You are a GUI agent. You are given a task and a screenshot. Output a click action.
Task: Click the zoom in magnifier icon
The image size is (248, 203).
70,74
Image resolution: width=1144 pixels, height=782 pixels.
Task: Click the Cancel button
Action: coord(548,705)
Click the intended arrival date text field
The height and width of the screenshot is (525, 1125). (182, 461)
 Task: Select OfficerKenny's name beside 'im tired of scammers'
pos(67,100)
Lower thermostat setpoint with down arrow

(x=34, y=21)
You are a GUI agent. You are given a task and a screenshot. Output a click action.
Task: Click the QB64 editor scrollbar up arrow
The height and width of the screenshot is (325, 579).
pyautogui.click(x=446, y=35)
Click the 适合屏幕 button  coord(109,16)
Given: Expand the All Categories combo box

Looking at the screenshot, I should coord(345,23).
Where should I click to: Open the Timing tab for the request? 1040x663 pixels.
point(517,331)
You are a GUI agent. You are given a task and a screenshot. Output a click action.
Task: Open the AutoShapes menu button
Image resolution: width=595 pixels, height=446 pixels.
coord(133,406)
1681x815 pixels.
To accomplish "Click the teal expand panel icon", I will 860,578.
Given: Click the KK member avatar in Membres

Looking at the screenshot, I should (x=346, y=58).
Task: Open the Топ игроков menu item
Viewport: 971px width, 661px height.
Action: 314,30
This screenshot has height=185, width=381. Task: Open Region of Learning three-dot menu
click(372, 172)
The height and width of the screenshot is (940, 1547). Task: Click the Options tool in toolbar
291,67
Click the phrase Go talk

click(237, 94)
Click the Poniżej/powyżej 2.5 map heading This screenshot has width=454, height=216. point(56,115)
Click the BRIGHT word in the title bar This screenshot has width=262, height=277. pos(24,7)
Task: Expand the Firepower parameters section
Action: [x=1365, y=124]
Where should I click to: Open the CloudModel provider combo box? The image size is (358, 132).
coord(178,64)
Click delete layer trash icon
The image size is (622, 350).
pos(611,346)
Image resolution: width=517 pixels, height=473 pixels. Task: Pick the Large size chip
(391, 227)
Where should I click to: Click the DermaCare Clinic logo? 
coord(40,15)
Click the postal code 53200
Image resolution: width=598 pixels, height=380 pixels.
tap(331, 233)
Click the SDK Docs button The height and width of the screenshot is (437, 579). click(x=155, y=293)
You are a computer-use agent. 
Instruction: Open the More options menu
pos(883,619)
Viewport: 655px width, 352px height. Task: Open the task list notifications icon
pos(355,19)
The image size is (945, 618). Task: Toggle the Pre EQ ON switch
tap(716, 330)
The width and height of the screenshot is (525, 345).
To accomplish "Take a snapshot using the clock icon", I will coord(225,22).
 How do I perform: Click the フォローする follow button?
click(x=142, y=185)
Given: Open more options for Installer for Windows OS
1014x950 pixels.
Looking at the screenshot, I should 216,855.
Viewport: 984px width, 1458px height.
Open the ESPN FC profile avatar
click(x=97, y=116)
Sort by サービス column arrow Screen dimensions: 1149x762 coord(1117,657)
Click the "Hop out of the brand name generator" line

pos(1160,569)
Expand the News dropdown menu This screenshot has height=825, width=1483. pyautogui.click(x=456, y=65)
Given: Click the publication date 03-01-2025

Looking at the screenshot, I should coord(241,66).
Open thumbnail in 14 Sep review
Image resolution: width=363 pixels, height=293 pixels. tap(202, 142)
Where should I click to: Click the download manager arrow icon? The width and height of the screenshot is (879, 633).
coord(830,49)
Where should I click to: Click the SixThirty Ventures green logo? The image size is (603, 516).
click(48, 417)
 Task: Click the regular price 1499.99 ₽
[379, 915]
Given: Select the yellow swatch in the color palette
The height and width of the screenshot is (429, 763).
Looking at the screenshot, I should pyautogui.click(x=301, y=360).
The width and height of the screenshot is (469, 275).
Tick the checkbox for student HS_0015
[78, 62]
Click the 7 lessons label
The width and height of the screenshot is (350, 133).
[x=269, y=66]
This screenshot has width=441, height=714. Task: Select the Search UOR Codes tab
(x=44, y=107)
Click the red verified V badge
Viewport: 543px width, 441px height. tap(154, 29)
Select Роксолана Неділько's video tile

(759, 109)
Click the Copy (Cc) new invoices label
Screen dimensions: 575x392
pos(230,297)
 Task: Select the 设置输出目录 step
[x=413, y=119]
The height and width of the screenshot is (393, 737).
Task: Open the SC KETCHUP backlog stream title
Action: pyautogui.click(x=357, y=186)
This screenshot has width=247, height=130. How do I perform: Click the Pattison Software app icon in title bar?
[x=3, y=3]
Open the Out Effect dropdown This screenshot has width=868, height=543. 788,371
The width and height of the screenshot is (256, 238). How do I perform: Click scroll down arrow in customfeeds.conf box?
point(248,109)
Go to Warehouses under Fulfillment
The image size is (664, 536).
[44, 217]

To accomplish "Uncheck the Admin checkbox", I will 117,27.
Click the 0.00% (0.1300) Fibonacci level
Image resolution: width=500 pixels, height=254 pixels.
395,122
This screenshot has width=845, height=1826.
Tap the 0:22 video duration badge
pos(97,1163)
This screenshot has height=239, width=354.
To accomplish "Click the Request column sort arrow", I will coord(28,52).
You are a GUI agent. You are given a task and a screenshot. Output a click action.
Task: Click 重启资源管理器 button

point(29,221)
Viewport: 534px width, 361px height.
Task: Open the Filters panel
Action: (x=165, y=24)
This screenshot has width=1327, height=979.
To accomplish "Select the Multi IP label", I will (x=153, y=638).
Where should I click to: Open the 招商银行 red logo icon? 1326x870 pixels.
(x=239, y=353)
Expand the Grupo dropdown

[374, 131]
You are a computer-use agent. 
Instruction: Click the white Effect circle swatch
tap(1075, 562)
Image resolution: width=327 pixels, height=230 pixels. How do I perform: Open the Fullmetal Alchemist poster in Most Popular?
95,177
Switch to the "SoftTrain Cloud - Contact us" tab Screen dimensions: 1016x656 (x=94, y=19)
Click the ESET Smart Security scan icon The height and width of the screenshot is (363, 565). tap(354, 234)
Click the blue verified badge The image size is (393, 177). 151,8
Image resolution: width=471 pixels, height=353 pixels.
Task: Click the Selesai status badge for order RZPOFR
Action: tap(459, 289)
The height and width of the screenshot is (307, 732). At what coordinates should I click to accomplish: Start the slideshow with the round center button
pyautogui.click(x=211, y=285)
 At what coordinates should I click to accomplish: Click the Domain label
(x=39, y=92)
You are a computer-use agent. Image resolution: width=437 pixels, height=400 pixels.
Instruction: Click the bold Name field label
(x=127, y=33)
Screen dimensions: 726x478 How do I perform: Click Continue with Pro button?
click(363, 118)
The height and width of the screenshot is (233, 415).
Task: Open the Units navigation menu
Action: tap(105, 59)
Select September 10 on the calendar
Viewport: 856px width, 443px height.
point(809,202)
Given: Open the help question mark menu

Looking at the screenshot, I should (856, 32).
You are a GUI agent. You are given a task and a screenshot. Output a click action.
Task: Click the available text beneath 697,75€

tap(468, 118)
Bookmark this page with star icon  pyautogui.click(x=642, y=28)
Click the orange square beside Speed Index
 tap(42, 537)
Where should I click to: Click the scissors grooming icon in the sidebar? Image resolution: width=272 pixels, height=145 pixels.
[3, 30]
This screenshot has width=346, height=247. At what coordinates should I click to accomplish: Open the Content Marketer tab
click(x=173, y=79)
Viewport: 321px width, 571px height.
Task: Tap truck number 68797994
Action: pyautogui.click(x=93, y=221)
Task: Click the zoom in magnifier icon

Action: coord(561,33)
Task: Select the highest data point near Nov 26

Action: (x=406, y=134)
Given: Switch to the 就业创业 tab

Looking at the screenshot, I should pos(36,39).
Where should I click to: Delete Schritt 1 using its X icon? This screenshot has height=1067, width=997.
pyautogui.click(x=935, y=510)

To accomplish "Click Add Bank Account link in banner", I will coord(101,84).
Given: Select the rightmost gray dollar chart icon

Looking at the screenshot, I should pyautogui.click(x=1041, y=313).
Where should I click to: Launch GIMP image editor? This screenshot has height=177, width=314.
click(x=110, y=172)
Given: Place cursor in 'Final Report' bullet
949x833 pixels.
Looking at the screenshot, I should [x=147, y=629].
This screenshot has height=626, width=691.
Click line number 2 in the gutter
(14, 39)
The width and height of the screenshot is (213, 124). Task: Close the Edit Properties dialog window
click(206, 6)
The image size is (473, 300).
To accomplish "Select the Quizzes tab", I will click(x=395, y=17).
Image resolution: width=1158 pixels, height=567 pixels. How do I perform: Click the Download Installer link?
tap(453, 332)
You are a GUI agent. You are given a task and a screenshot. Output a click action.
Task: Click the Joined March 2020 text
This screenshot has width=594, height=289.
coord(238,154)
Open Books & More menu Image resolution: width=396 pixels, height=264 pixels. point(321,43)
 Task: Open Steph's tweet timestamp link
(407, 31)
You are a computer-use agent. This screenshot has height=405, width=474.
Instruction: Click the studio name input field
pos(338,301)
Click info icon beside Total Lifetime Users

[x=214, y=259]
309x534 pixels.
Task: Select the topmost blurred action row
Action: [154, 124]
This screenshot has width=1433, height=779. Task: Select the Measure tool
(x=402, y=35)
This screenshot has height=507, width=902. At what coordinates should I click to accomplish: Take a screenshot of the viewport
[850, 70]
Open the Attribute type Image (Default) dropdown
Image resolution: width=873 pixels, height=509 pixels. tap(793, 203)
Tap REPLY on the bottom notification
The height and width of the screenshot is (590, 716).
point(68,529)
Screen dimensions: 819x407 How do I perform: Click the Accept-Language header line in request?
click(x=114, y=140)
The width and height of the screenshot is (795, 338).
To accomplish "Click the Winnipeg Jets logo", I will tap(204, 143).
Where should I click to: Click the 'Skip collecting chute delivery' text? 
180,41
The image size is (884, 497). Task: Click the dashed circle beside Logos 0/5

> [WHAT IS EXPECTED] Scan the records above, then copy out each line that mentions "computer".

> [EXERCISE OUTPUT]
You are a computer-use agent. 
You are a computer-use agent. 
You are a computer-use agent. Image resolution: width=437 pixels, height=400 pixels.
You are a computer-use agent. This screenshot has height=405, width=474.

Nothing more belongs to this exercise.